EXERCISE DATA —
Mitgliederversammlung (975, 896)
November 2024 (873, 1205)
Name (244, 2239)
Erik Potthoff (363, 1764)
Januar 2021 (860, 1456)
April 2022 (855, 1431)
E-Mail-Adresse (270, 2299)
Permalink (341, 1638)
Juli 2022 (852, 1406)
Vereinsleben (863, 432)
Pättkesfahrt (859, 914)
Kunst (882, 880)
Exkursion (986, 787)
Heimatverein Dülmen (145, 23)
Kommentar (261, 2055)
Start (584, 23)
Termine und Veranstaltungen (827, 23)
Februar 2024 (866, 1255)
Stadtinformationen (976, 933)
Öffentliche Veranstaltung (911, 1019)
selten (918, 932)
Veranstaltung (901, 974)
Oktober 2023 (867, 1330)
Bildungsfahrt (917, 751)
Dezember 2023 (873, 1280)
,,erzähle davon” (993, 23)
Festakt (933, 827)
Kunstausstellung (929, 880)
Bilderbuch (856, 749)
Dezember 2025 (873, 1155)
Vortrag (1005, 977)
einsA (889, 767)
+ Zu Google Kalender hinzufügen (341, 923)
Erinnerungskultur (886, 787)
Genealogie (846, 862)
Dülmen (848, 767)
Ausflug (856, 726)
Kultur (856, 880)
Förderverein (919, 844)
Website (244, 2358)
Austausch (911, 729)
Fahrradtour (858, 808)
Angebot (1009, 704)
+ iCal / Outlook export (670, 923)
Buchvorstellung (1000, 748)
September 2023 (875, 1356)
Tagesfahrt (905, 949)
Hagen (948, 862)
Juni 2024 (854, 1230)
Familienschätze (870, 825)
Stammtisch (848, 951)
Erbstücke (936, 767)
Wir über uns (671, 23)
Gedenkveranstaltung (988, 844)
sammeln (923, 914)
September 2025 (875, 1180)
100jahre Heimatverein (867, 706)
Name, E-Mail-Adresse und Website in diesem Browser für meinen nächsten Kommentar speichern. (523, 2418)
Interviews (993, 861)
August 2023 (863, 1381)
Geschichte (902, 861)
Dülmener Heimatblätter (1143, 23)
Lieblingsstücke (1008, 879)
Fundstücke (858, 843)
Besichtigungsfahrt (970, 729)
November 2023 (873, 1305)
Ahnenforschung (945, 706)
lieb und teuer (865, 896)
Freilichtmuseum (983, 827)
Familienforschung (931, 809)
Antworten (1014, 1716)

WHAT IS BEING ASKED — The required answer is the run of lines above, starting at the line with "Pättkesfahrt (859, 914)" and ending at the line with "100jahre Heimatverein (867, 706)", reproduced exactly with both ends.

ANSWER SECTION —
Pättkesfahrt (859, 914)
Kunst (882, 880)
Exkursion (986, 787)
Heimatverein Dülmen (145, 23)
Kommentar (261, 2055)
Start (584, 23)
Termine und Veranstaltungen (827, 23)
Februar 2024 (866, 1255)
Stadtinformationen (976, 933)
Öffentliche Veranstaltung (911, 1019)
selten (918, 932)
Veranstaltung (901, 974)
Oktober 2023 (867, 1330)
Bildungsfahrt (917, 751)
Dezember 2023 (873, 1280)
,,erzähle davon” (993, 23)
Festakt (933, 827)
Kunstausstellung (929, 880)
Bilderbuch (856, 749)
Dezember 2025 (873, 1155)
Vortrag (1005, 977)
einsA (889, 767)
+ Zu Google Kalender hinzufügen (341, 923)
Erinnerungskultur (886, 787)
Genealogie (846, 862)
Dülmen (848, 767)
Ausflug (856, 726)
Kultur (856, 880)
Förderverein (919, 844)
Website (244, 2358)
Austausch (911, 729)
Fahrradtour (858, 808)
Angebot (1009, 704)
+ iCal / Outlook export (670, 923)
Buchvorstellung (1000, 748)
September 2023 (875, 1356)
Tagesfahrt (905, 949)
Hagen (948, 862)
Juni 2024 (854, 1230)
Familienschätze (870, 825)
Stammtisch (848, 951)
Erbstücke (936, 767)
Wir über uns (671, 23)
Gedenkveranstaltung (988, 844)
sammeln (923, 914)
September 2025 (875, 1180)
100jahre Heimatverein (867, 706)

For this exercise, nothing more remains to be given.